Data for processing>
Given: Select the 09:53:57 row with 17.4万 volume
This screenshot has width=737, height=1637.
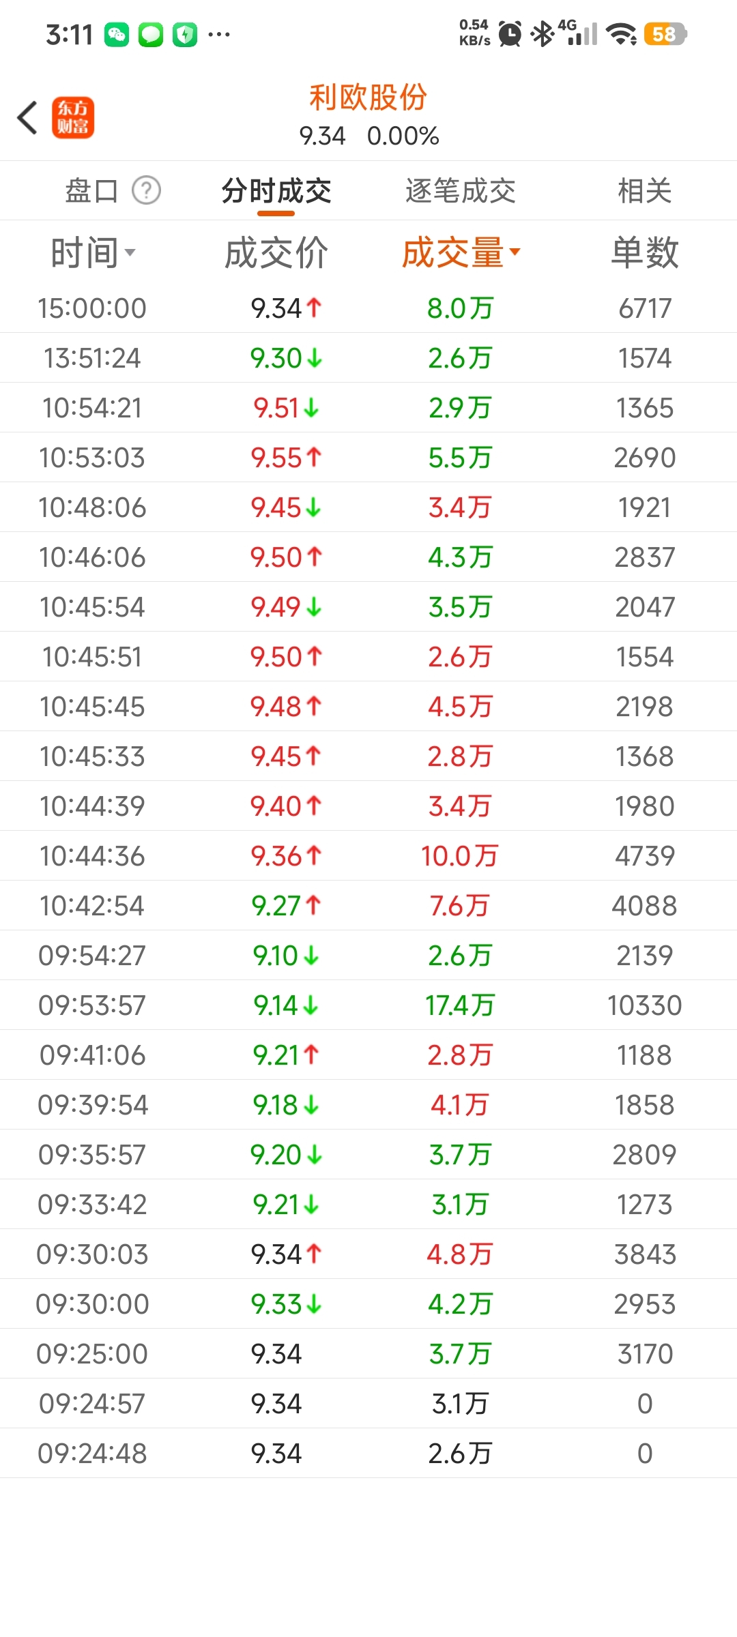Looking at the screenshot, I should (369, 1005).
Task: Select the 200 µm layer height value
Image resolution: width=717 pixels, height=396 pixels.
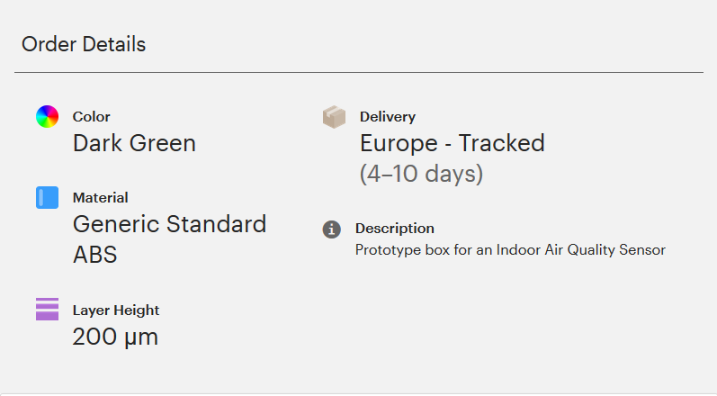Action: [115, 338]
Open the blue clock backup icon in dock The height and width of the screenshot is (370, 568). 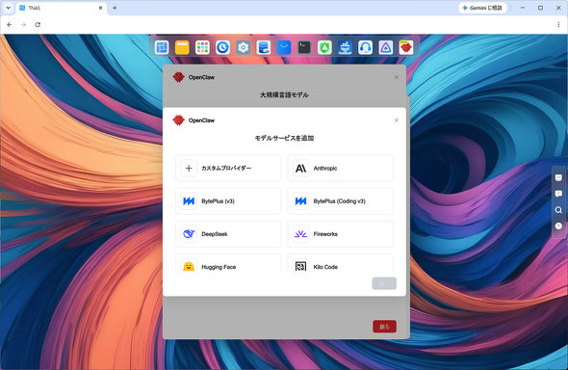222,47
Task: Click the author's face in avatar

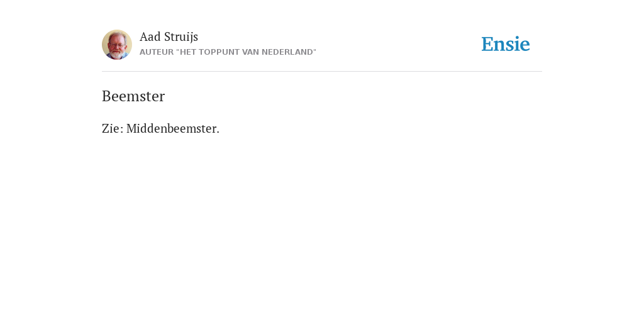Action: point(116,45)
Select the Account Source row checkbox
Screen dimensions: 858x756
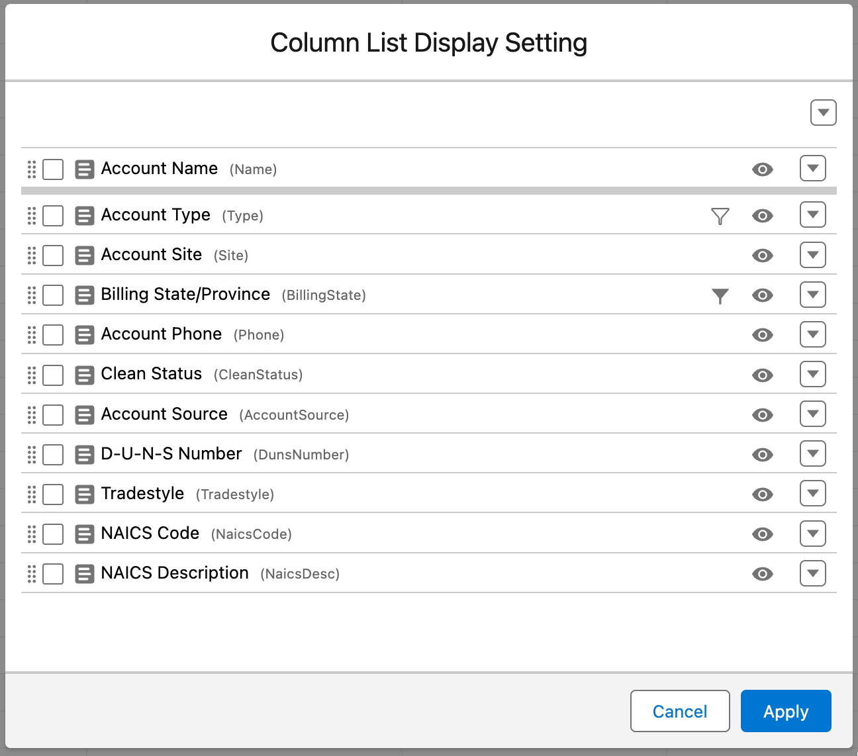(x=53, y=415)
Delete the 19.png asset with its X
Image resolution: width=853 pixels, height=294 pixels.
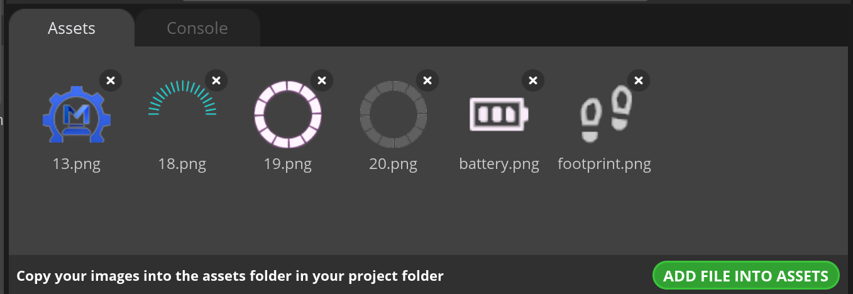(x=322, y=80)
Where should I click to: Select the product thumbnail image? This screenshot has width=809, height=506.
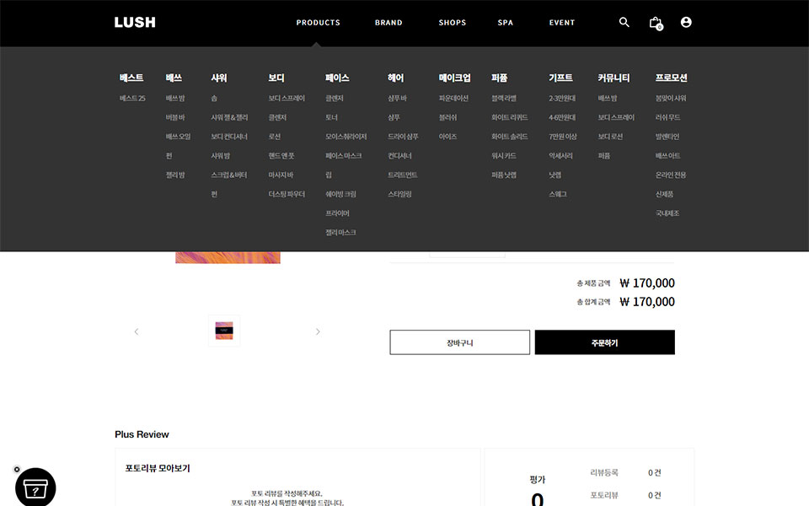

Description of the task> Every line between the one containing "Task: Click the author's face in avatar" and the last line of the data above, both included, should be copied exactly, but not the pictures.

Response area>
Task: Click the author's face in avatar

Action: point(116,45)
Select the Account Source row checkbox
Screen dimensions: 858x756
(x=53, y=415)
Delete the 19.png asset with its X
Image resolution: width=853 pixels, height=294 pixels.
(x=322, y=80)
Where should I click to: Select the product thumbnail image? This screenshot has width=809, height=506.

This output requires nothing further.